Independently of our focus on artificial grammar learning, our analysis of representation and its impact on learning and memory in the artificial grammar task joins with a growing effort to criticize and improve representation in models of memory more broadly. A clear distinction can be drawn between the current convolution-based model and its concatenation-based predecessor (e.g., Jamieson & Mewhort, 2009, 2010). Because concatenation encodes serial position rather than serial order information in strings, it fails to capture the information that people extract and remember about training and test strings (i.e., groups of sequences or chunks). Convolution, by contrast, encodes serial order rather than serial position information and thereby successfully captures the information that people extract and remember about training and test strings. The distinction is at the heart of our position. We presented the same training and test strings to people in the bigrams- and trigrams-encoding conditions, but they behaved differently at test depending on how we instructed their encoding. If one cannot capture differences of representation, one cannot capture artificial grammar learning.

Our examination of representation in the artificial grammar task also joins a broader and emerging theme of recent research. Jones and Mewhort (2007) developed a computational model for learning the semantic structure of English. Johns and Jones (2010) used those structured representations to show that using random vectors to represent words limits the ability to make sense of peoples’ performance in semantic memory tasks. Cox et al. (2011) made a similar argument by using holographic representation to show that modeling the orthographic structure in printed words is necessary to model peoples’ performance in word recognition (see also Hannagan et al., 2011). The work here shows that building a better representation of letter strings helps to capture peoples’ performance in an implicit learning task, an idea also explored by Dienes (1992), who compared performance in the artificial grammar task using single letters and bigrams in neural network models. Whereas a simplification of representation (i.e., use of random vectors) might have been a necessary strategy during early efforts to model memory retrieval, it is growing increasingly clear that representation is as important as retrieval and that a competent model of memory must attend to both problems.

Throughout this article and elsewhere (see Jamieson & Mewhort, 2005, 2009, 2010, 2011), we have argued for a retrospective account of performance in the artificial grammar task, in which participants infer the grammaticality of a test item by its similarity to memory for training exemplars. The position contrasts with the implicit learning view, in which the cognitive system abstracts the grammar prospectively in anticipation of future need. Redington and Chater (2002) previously underscored the same distinction in terms of lazy versus eager learning. Lazy learning is passive and involves storage of experiences and generalization of those experiences to new situations at test (e.g., judgments of grammaticality). Eager learning, on the other hand, is active and involves extraction of statistical regularities at study in service of unknown future goals.
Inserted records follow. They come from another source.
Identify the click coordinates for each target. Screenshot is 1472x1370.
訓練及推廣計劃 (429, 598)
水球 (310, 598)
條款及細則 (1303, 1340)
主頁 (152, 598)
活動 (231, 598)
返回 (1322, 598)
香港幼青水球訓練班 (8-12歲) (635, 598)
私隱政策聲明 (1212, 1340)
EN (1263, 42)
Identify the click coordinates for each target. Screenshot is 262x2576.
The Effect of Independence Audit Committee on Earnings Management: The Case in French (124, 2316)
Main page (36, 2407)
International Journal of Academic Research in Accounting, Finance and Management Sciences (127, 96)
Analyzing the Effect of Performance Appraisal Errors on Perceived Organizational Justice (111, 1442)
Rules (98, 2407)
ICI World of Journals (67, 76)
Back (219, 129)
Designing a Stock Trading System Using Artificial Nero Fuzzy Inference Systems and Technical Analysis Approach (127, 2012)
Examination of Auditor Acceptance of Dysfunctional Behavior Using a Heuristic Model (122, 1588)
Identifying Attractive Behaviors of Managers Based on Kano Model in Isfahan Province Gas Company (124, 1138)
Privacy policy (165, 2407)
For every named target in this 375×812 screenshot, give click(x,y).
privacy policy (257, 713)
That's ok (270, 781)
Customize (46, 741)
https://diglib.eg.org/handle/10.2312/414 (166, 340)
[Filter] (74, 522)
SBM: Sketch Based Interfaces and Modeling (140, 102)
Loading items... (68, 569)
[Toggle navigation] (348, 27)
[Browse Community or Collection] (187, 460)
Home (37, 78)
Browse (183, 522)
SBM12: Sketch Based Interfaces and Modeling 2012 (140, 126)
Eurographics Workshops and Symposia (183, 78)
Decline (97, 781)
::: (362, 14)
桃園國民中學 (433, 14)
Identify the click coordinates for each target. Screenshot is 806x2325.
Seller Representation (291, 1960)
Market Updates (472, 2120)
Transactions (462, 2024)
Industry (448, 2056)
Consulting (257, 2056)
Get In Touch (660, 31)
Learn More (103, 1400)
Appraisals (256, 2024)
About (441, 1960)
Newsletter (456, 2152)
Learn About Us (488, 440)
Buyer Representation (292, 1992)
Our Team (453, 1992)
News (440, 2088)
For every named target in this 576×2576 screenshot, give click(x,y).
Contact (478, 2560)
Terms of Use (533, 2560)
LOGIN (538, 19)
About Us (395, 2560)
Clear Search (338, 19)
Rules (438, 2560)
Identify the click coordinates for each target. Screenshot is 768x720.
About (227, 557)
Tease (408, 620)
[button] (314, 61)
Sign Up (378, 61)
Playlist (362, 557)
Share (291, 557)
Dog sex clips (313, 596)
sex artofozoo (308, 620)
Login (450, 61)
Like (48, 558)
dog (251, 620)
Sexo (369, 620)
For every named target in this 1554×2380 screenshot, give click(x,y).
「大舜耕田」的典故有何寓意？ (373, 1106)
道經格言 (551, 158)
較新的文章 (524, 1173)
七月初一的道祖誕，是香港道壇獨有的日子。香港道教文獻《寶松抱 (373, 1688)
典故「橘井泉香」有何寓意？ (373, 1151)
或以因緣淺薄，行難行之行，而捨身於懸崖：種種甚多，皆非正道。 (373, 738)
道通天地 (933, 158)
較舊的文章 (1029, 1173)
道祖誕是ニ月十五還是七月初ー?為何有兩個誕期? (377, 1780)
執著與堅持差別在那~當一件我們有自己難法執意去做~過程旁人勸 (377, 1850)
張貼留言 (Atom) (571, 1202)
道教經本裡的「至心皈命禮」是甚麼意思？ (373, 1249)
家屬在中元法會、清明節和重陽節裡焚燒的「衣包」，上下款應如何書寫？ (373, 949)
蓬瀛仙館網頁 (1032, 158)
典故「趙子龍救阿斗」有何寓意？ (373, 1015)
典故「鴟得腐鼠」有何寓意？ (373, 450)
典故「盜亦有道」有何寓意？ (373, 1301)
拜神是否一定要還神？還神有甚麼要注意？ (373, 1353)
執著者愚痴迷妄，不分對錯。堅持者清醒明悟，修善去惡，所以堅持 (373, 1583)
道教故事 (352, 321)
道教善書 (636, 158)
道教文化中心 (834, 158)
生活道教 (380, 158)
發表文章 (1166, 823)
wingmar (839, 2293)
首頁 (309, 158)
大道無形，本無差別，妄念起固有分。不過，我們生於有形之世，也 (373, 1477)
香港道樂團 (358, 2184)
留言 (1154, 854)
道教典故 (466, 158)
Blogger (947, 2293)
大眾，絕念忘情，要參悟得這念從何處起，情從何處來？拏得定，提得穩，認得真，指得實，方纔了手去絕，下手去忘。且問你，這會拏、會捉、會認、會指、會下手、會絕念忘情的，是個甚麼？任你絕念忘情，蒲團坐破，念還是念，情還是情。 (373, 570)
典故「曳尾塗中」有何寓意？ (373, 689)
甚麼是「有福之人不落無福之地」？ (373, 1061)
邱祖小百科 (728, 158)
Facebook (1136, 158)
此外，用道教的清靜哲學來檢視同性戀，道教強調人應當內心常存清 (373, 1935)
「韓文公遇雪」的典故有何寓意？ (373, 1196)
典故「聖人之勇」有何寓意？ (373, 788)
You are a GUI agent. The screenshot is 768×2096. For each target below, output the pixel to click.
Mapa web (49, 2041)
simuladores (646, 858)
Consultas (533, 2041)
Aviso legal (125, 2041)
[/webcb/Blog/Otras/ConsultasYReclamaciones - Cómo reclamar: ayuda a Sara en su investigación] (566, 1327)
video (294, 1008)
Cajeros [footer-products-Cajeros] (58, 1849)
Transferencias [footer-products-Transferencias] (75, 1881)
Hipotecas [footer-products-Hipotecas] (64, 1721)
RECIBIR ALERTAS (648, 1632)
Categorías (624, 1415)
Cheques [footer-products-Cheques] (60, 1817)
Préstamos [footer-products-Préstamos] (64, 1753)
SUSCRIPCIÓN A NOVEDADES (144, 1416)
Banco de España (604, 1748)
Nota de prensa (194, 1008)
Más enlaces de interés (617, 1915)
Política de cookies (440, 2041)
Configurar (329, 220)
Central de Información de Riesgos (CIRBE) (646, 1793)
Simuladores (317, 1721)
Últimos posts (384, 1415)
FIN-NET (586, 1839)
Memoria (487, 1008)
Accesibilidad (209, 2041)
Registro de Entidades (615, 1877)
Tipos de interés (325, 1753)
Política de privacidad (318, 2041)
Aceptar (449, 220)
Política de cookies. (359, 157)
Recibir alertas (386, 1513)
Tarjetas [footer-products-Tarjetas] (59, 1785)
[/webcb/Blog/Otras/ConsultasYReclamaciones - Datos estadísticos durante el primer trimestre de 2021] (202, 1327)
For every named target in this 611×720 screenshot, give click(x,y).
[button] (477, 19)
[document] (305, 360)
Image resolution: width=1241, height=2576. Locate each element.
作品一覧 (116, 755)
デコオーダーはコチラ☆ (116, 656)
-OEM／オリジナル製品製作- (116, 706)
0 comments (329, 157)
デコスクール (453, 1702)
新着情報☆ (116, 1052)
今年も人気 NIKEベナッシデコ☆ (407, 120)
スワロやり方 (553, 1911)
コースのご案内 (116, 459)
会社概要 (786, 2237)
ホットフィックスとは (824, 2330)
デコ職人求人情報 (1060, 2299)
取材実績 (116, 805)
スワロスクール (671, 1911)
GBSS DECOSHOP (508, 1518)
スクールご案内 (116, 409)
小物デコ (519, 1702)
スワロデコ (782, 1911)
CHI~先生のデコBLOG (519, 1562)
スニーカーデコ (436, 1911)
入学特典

We cannot help but see performance in the judgment-of-grammaticality and string completion tasks to be a lazy and retrospective process. At training, participants store the training items. At test, participants use their memory of the training items to answer the odd questions put to them. It is difficult for us to imagine how an eager learning system would know to extract a grammar in anticipation of something so unusual as a judgment-of-grammaticality task. Our computational model of performance shows that lazy and retrospective exemplar-based inference is sufficient to make sense of the empirical data.